Abstract

The two articles on evidence-based medicine versus complementary medicine, published in the January 2004 JRSM1,2, would perhaps be more convincing if they did not ignore the numerous drugs which we are happy to peddle and the benefits of which, while `evidence-based', are all too obviously either doubtful or negative. As I survive into retirement I have to listen more and more to the experiences of friends and relations who are on various tablets. Many are on six or more different compounds, often given to counteract the side-effects of the others. Some are more or less disabled by their pills. As a purely social acquaintance one cannot be too inquisitive about the exact identities of the substances involved, but ordinary conversation often raises doubts about what has been prescribed and what for. An example might be provided by a close relation, aged 74, who was found at a routine examination to have a marginally raised blood pressure. He was given medication for this, and as a consequence suffered from dizziness, which prevented him from driving a car. He went back to the surgery, where he saw another doctor, who put him on another medicine for the dizziness. This gave him a dry mouth and indigestion, so he went back to the surgery again, where yet another doctor diagnosed depression and put him on an SSRI. Following this he became confused and inarticulate and even more depressed. His wife and daughters began to think about funeral arrangements. Fortunately he went back to the surgery again, where he saw the practice principal, a woman on the verge of retirement and still applying a measure of commonsense, who decided that there never had been any hypertension and took him off all medication.

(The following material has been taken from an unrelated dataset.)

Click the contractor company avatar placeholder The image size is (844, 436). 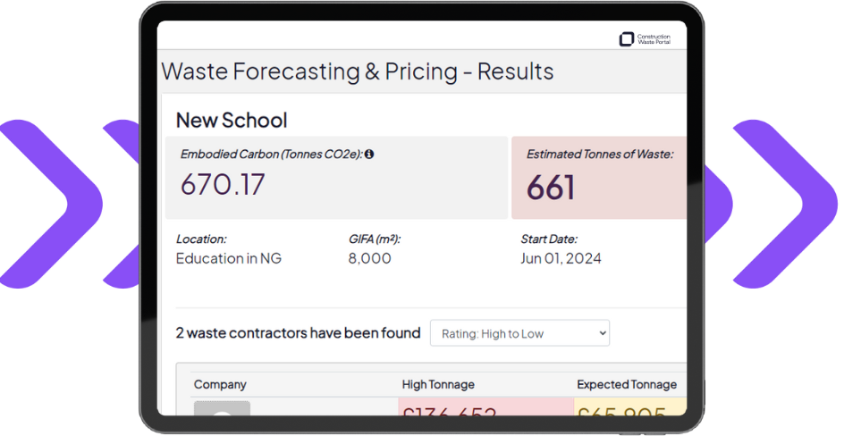222,409

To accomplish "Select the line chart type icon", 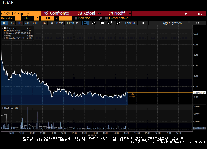I will pyautogui.click(x=86, y=23).
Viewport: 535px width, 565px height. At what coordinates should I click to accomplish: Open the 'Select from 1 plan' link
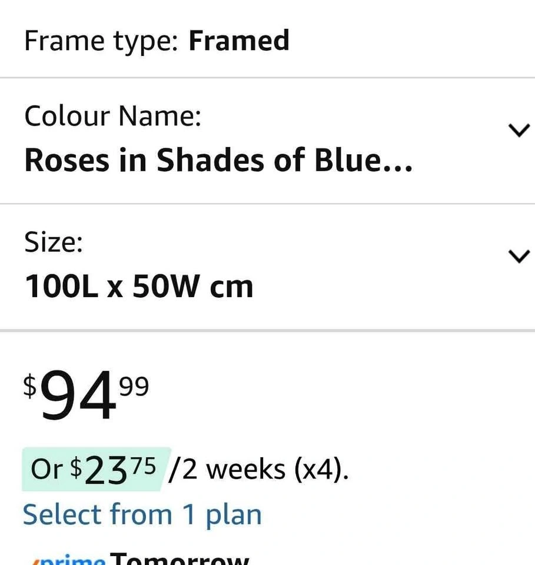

He is now symptom-free and alert and drives his car all over the county where he lives. This is an anecdote. Does that mean we must ignore it? How many such anecdotes constitute evidence? How can there be a controlled trial of old folk who are on too many pills? Which drug company will subsidize such a trial? My first experience as a house physician was in 1955 with Donald Hunter, then senior physician to the London Hospital. He used to say that we were leaving the period of dangerous surgery and entering that of dangerous medicine. He seems to have been right.